Tra le novità previste vi è l’impegno delle Regioni e delle Province autonome a far confluire nei sistemi dei Centri unici di prenotazione (Cup) tutte le agende di prenotazione, comprese quelle della libera professione intramuraria. L’obiettivo è disporre di una visione unitaria dell’offerta disponibile e rendere più efficace il monitoraggio dei tempi di accesso alle prestazioni.
Il Piano introduce inoltre sistemi di conferma e disdetta delle prenotazioni. I Cup dovranno prevedere strumenti per ricordare agli assistiti la data dell’appuntamento e consentire la conferma o la cancellazione almeno due giorni lavorativi prima dell’erogazione della prestazione. In caso di mancata presentazione senza giustificata disdetta, anche gli assistiti esenti potranno essere tenuti al pagamento della quota ordinaria di partecipazione al costo prevista per la prestazione prenotata e non usufruita.
Un capitolo riguarda l’attività prescrittiva. Per tutte le prestazioni specialistiche ambulatoriali diventano obbligatorie l’indicazione della tipologia di accesso, della classe di priorità e del quesito diagnostico. Per i primi accessi restano confermate le classi U, B, D e P, con tempi massimi rispettivamente di 72 ore, 10 giorni, 30 o 60 giorni e 120 giorni. Il Piano stabilisce che la classe di priorità sia attribuita sulla base del bisogno clinico del paziente e non della disponibilità delle agende.
Per le prestazioni successive al primo accesso, la prescrizione dovrà essere effettuata dallo specialista che segue il paziente, senza rinviarlo al medico di medicina generale o al pediatra di libera scelta per la sola prescrizione del controllo. Le Regioni dovranno adottare modalità organizzative che consentano la prenotazione delle prestazioni successive contestualmente alla prescrizione da parte dello specialista.
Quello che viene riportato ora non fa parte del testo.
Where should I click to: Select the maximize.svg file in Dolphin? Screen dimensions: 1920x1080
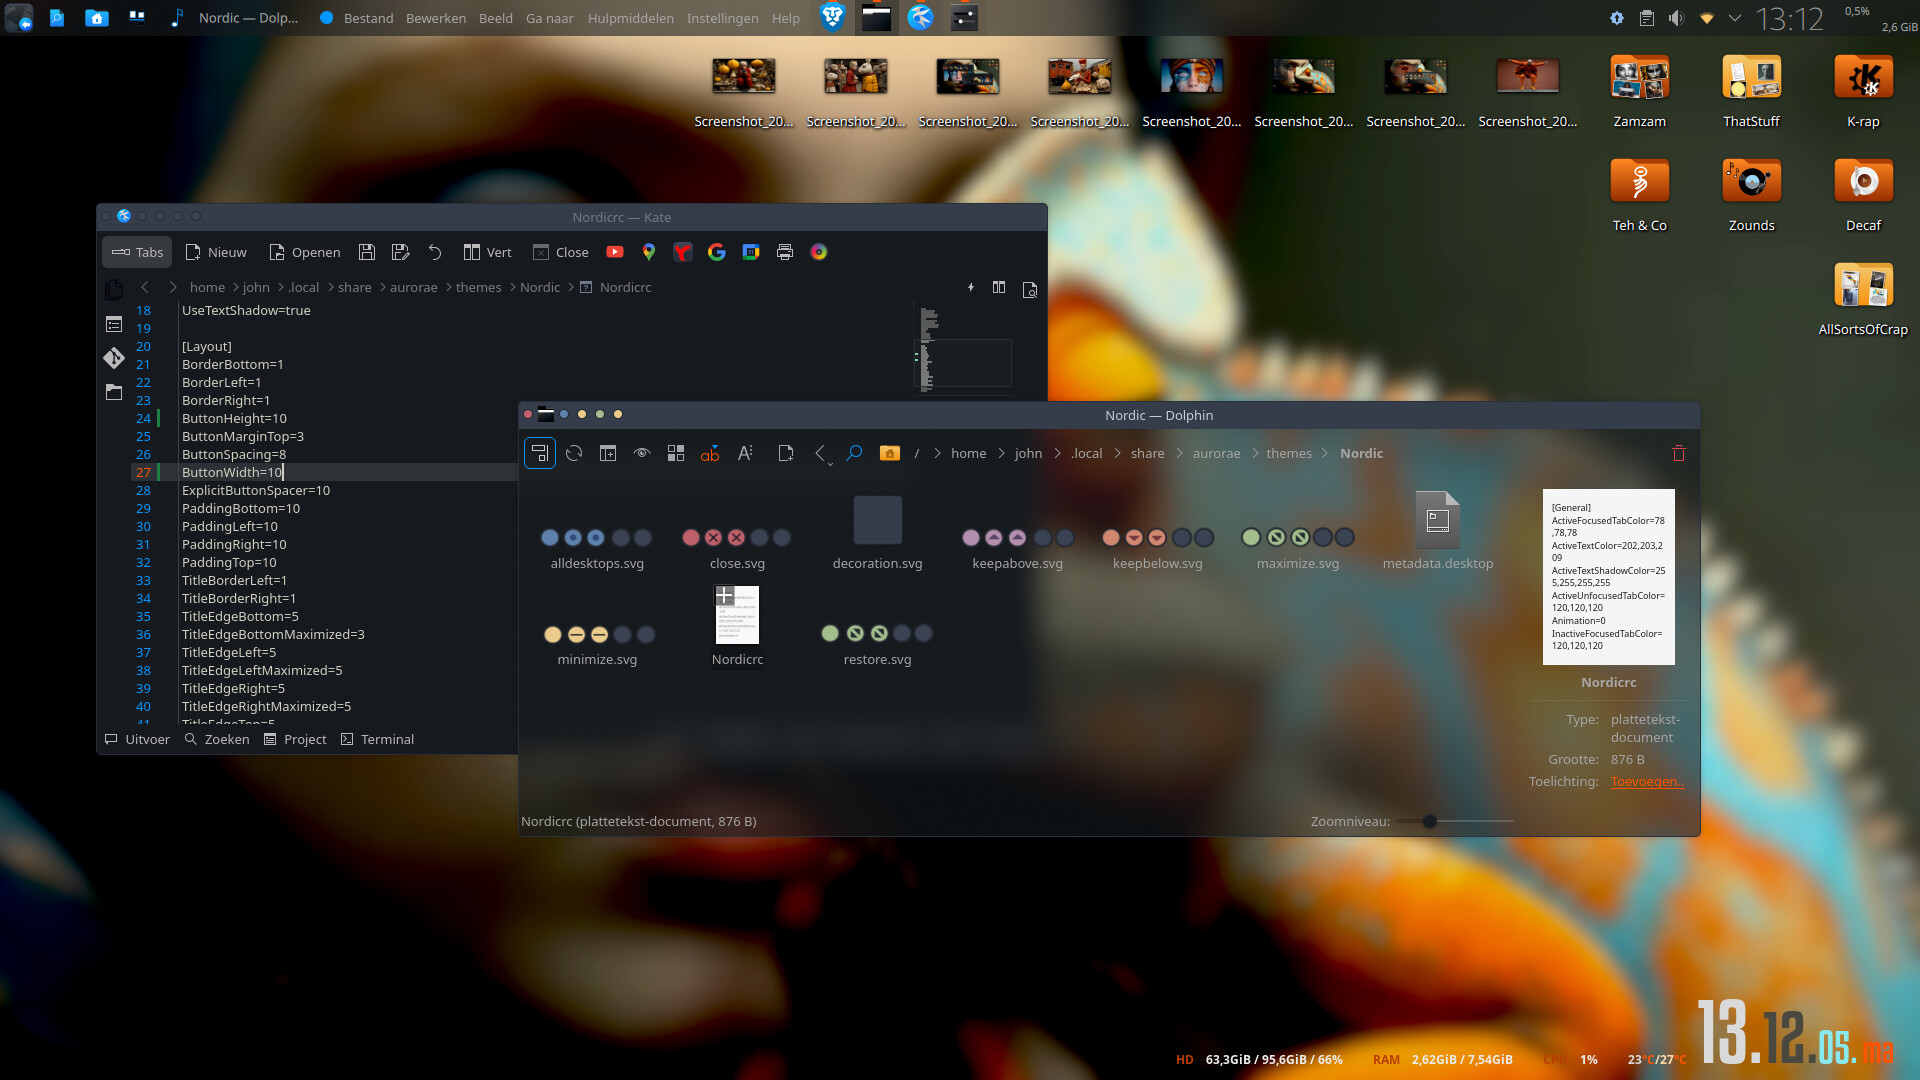click(x=1297, y=546)
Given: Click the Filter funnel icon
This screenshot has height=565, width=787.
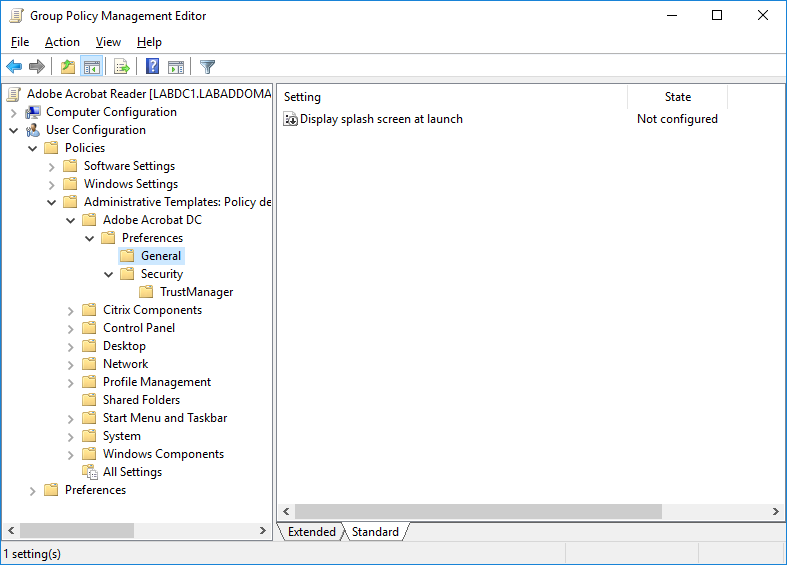Looking at the screenshot, I should (x=207, y=67).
Il Piano punta anche a rafforzare l’appropriatezza prescrittiva attraverso un maggiore utilizzo di linee guida, buone pratiche clinico-assistenziali e percorsi diagnostico-terapeutici assistenziali. L’Istituto superiore di sanità dovrà promuovere la produzione di strumenti di supporto per i professionisti sanitari, con particolare attenzione alle aree che determinano una maggiore pressione sulle liste d’attesa.
Sul fronte dell’offerta, il Piano richiama il ruolo delle strutture territoriali previste dal DM 77, della telemedicina, della farmacia dei servizi e dei nuovi modelli di presa in carico dei pazienti cronici e fragili. È prevista inoltre una maggiore integrazione tra sistema pubblico e privato accreditato e il potenziamento del monitoraggio attraverso la Piattaforma nazionale delle liste d’attesa e i flussi informativi nazionali.